Proteins are the workhorses of our cells as they coordinate nearly all biochemical processes in our body with great precision. The administration of specific gene-editing proteins into patient (stem)cells would be an effective method for the treatment of hereditary diseases, however, the cell membrane forms an impenetrable barrier that prevents administered proteins from passing through. Prof. Geijsen and his team have developed a novel technology that makes it possible to introduce proteins very efficiently into almost every cell type in the human body, “Now that we’ve developed this technology,” adds Geijsen, “we want to investigate how it can be applied to repair disfunctional genes in patient cells.”
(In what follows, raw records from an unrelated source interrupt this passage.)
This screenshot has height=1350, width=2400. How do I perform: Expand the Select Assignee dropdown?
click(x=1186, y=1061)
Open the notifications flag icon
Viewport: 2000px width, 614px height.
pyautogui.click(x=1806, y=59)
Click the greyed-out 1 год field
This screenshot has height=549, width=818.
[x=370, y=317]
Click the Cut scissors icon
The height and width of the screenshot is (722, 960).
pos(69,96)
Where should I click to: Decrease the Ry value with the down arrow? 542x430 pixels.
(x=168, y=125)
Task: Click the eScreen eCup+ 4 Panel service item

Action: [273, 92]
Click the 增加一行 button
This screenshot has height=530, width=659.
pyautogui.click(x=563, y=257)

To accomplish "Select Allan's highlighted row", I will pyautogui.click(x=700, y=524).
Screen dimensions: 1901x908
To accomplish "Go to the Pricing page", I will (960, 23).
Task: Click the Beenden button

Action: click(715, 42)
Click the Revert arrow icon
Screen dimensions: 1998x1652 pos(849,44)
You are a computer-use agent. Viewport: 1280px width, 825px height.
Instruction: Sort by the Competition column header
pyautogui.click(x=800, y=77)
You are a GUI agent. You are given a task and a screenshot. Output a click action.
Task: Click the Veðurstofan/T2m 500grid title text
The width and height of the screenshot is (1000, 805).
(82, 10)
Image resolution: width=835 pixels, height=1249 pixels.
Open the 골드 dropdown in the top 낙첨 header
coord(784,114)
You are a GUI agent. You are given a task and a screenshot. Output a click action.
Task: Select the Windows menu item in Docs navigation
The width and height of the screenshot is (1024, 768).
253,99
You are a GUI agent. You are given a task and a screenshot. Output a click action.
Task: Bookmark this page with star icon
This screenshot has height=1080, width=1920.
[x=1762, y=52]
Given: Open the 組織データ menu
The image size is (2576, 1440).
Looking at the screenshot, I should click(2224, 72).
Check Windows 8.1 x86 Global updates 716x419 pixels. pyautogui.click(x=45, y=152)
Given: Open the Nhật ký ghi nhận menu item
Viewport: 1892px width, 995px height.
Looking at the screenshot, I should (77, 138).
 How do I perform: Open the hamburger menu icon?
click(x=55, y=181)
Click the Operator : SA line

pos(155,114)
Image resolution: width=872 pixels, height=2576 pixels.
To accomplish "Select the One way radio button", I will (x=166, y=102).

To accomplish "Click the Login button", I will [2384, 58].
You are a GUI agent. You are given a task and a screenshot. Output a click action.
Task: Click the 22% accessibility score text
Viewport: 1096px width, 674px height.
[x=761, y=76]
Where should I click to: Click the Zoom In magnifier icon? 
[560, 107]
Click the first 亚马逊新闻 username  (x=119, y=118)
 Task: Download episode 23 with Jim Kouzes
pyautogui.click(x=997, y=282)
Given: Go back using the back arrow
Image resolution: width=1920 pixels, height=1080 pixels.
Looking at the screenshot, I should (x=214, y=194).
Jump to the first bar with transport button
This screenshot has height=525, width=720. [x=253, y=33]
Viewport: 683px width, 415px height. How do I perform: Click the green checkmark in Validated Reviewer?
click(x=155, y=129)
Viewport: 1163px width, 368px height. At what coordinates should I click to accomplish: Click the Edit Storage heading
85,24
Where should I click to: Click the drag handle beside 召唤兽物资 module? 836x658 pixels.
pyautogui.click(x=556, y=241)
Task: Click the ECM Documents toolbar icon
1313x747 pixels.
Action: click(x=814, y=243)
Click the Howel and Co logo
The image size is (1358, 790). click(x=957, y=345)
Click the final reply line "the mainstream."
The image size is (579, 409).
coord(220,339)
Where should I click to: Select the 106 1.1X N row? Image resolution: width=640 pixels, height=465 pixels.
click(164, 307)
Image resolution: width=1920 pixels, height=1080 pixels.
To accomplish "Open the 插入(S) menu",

The technology, called iTOP, activates a back door in a cell, whereby proteins or RNA are taken up from the cell’s surroundings and inserted into the cell. 

Table salt
Geijsen originally planned to use a cellular pathway that allows toxic proteins of certain bacteria to enter the cell. He hoped that other proteins could be introduced in a similar manner, by linking them to a small, harmless part of the toxin. After nearly a year, the system finally worked. Surprisingly, the team discovered that the toxin part was not necessary for the protein transport. Instead, they had uncovered a combination of compounds which forces the cell to take up any protein it’s offered. The main ingredient was sodium chloride, commonly known as table salt. The administered salt mixture extracts water from a cell, which activates a process called “macropinocytosis”; literally “drinking large mouthfuls of liquid”. Proteins dissolved in the salt mixture are engulfed by the thirsty cells. A second substance in the mixture then causes the release of the proteins inside the cell, where they can do their job. 

CRISPR / Cas9
What makes iTOP so spectacular is that it combines extremely well with the recently discovered CRISPR / Cas9 gene-editing system. The CRISPR / Cas9 system makes it possible to modify a specific DNA sequence in the genome, yet, it has been very difficult to introduce this system efficiently and safely into cells. Geijsen and his team may have found the critical link that can drive CRISPR / Cas9 into the clinic, since iTOP is highly efficient and does not rely on a viral vector.